Hi Richard,
Thanks for getting back to me and your insight. I've implemented a
TARGET_CANNOT_COPY_INSN_P that rejects volatile memory and it appears to be
doing the trick!
It will take some time to determine if there are any other side effects but
I can move forward with this. Much appreciated!
-Tucker
On Tue, Oct 13, 2020 at 3:00 AM Richard Sandiford
wrote:
> Tucker Kern via Gcc writes:
> > TL;DR
> >
> > In GCC 9.3, I believe modified_between_p should return 1 if the memory
> > reference is volatile. My layman's understanding of volatile memory is
> that
> > it could change at any time, and thus could be modified between any two
> > instructions.
>
> That's true, but in RTL, volatile accesses provide no timing guarantee,
> even in an abstract sense. E.g. suppose we traced the execution of a
> function call based on the instructions that exist immediately after
> the expand pass. If a volatile access occurs in the Nth instruction
> of this trace, there's no guarantee that the access will still occur
> in the Nth instruction of traces for later passes. Unrelated
> instructions can be added and removed at any time.
>
> For example, a volatile access should not stop us from swapping:
>
> (set (reg:SI R0) (const_int 0))
>
> and:
>
> (set (mem/v:SI (reg:SI R1)) (const_int 0))
>
> So…
>
> > Possible patch:
> > diff --git a/gcc/rtlanal.c b/gcc/rtlanal.c
> > index 01af063a222..a395df0627b 100644
> > --- a/gcc/rtlanal.c
> > +++ b/gcc/rtlanal.c
> > @@ -1308,6 +1308,8 @@ modified_between_p (const_rtx x, const rtx_insn
> > *start, const rtx_insn *end)
> >return 1;
> >
> > case MEM:
> > + if (MEM_VOLATILE_P(x))
> > +return 1;
> >if (modified_between_p (XEXP (x, 0), start, end))
> > return 1;
> >if (MEM_READONLY_P (x))
>
> …I think the current code handles volatile correctly. The issue
> is whether any instruction in (START, END) might modify the same
> memory as X. Most of the real work is done by the alias machinery,
> which understands (or is supposed to understand) the special rules
> around volatile memory and how it interacts with other memory accesses:
>
> for (insn = NEXT_INSN (start); insn != end; insn = NEXT_INSN (insn))

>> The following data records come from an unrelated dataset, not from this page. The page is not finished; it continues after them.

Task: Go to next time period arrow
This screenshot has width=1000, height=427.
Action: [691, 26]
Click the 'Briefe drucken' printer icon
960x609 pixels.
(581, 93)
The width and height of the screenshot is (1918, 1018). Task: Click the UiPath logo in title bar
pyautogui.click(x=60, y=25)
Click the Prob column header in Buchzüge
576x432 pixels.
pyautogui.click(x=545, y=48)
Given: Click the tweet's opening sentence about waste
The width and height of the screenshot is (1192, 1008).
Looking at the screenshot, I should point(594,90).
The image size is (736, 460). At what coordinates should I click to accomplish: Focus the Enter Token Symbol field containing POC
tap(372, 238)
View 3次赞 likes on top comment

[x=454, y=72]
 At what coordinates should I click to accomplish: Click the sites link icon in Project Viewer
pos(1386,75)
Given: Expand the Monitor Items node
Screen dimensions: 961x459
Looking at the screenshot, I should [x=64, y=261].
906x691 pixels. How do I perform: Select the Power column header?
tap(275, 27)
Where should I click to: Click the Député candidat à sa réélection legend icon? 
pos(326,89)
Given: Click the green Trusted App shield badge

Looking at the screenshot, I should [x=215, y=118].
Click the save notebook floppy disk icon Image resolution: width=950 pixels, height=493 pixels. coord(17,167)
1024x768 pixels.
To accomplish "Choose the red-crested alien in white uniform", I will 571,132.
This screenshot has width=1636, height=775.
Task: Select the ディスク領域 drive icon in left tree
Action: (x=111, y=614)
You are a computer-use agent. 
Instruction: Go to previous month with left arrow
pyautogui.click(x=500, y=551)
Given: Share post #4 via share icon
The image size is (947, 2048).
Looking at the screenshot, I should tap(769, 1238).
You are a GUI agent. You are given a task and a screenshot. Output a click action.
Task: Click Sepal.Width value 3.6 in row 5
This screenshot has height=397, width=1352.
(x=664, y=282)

> if (memory_modified_in_insn_p (x, insn))
> return 1;
>
> > Details
> > I'm writing a splitter to optimize bit field conditionals (e.g. testing a
> > bit of memory mapped I/O). The non-optimized pattern consists of a SET,
> > AND, LSHIFTRT + CMP, JMP pattern which I know can be simplified to an
> > AND + JMP as the AND operation will set the necessary CC bits. To achieve
> > this optimization in the combine pass a custom general_operand has been
> > defined which allows volatile memory.
> >
> > However in certain situations I've found the combine pass is generating
> > invalid patterns when it merges a SET and IF_THEN_ELSE (CMP + JMP)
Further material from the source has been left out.